L’opposition parmi les hésitants vaccinaux reste féroce. Pour le sixième samedi consécutif, des centaines de milliers de personnes ont manifesté dans les villes de France pour exprimer leur colère contre les lois de plus en plus répressives du gouvernement sur les vaccins. Il est probable que les manifestations s’intensifient dans les semaines à venir, alors que les étudiants – souvent un rouage essentiel des mouvements de protestation français – retournent à l’université et que les fonctionnaires réticents aux vaccins commencent à envisager une vie sans revenu.

De grandes manifestations ont également eu lieu en Italie, en Grèce et en Allemagne. À Riga, la capitale de la Lettonie, 5 000 personnes sont descendues dans la rue mercredi soir pour protester contre les projets du gouvernement visant à rendre la vaccination obligatoire pour certaines professions et à autoriser les employeurs à licencier les travailleurs qui refusent de se faire vacciner. Il s’agirait de la plus grande manifestation organisée en Lettonie depuis 2009.

Un rebondissement kafkaïen

En Espagne, pendant ce temps, tout est plutôt calme. Il y a peu de protestations contre les passeports vaccinaux, car leur impact sur la vie quotidienne n’a pas été ressenti. La plupart des personnes de plus de 30 ans se font volontiers vacciner, à tel point que l’Espagne, avec 67 % de sa population entièrement vaccinée, occupe la quatrième place du classement des pays les plus vaccinés au monde établi par Our World in Data de l’Université d’Oxford. Qui plus est, l’Espagne n’a pas encore vu sa campagne de vaccination s’arrêter, comme cela s’est déjà produit dans des pays tels que les États-Unis, Israël, l’Allemagne et la France.

Étant donné que les résidents espagnols se font vacciner en si grand nombre, il est sans doute encore moins nécessaire d’utiliser des passeports de vaccination dans le pays. Fernando García López, président du comité d’éthique de la recherche de l’Institut de santé Carlos III de Madrid, estime qu’il vaut mieux « convaincre plutôt que contraindre, ce qui peut polariser », ajoutant qu’en Espagne, « il n’y a pas de grand groupe anti-vaccination contre lequel nous devons nous battre, comme c’est le cas ailleurs ».

Mais cela n’a pas empêché les passeports de créer déjà un cauchemar kafkaïen pour des milliers de résidents espagnols. Lors de la dernière vague du virus, le service de soins primaires du pays a été tellement débordé que les médecins et les infirmières de nombreuses régions du pays ont commencé à utiliser les tests antigéniques, beaucoup plus rapides (et beaucoup moins chers), pour vérifier l’infection des patients. Le seul problème, c’est que pour obtenir le certificat de santé de l’UE au titre de l’infection naturelle, il faut avoir subi un test PCR positif ; les résultats des tests antigéniques ne sont pas reconnus.

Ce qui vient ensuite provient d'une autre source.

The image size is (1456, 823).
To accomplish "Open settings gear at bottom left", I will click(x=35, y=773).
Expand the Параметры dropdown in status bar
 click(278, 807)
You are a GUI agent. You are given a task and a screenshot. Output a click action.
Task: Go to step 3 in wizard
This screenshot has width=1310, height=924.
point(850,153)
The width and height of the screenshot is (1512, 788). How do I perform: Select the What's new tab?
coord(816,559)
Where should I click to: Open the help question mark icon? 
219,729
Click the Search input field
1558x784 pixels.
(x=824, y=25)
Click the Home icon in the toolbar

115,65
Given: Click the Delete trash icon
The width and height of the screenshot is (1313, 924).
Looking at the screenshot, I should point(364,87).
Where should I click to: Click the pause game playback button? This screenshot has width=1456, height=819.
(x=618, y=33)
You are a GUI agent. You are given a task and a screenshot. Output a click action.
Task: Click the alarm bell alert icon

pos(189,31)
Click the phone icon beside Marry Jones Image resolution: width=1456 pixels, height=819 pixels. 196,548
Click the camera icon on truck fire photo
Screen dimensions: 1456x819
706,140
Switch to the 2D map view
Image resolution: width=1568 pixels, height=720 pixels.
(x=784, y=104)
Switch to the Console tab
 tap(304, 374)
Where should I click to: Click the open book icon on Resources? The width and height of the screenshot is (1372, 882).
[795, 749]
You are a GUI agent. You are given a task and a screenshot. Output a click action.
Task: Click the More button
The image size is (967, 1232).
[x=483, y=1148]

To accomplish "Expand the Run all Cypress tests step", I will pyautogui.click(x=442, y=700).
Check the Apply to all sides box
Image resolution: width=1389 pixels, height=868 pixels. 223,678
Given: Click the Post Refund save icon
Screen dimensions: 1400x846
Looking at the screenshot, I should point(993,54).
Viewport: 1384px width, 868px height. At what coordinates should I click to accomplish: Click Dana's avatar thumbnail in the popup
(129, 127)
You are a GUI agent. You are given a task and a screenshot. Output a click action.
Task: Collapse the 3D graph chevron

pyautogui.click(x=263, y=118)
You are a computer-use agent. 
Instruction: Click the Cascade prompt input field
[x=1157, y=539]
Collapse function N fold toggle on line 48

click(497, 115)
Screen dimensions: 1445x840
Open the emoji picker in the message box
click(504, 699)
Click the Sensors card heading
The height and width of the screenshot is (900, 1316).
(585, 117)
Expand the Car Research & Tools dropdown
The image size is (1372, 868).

Les résultats des tests antigéniques ne sont pas reconnus. Cela signifie que des milliers de personnes se trouvent actuellement dans l’incertitude en Espagne. Elles ont toutes eu une infection récente par Covid, ce qui signifie qu’elles devraient avoir une immunité naturelle. Elles devraient donc pouvoir bénéficier du passeport vert de l’UE. Mais comme les autorités sanitaires espagnoles ont utilisé le mauvais test sur ces personnes (probablement par erreur), ce n’est pas le cas. Selon l’UE, ces personnes n’ont jamais eu le Covid. À moins que Bruxelles ne fasse une exception pour eux, ce qui semble plutôt improbable, ils auront désormais plus de difficultés à voyager dans d’autres régions d’Europe.

Ce n’est qu’un exemple parmi d’autres de l’arbitraire qui peut régner dans la « nouvelle normalité » qui prend forme autour de nous. Alors que les gouvernements exercent un pouvoir et une autorité accrus sur nos vies, il suffit d’une simple erreur administrative pour que les citoyens se retrouvent soudainement dans l’impossibilité d’entrer dans d’autres pays européens ou même d’accéder aux lieux publics et aux services de base dans leur ville. Et comme nous l’avons vu à plusieurs reprises depuis le début de cette pandémie, les gouvernements et les autorités publiques sont enclins à faire des erreurs assez régulièrement.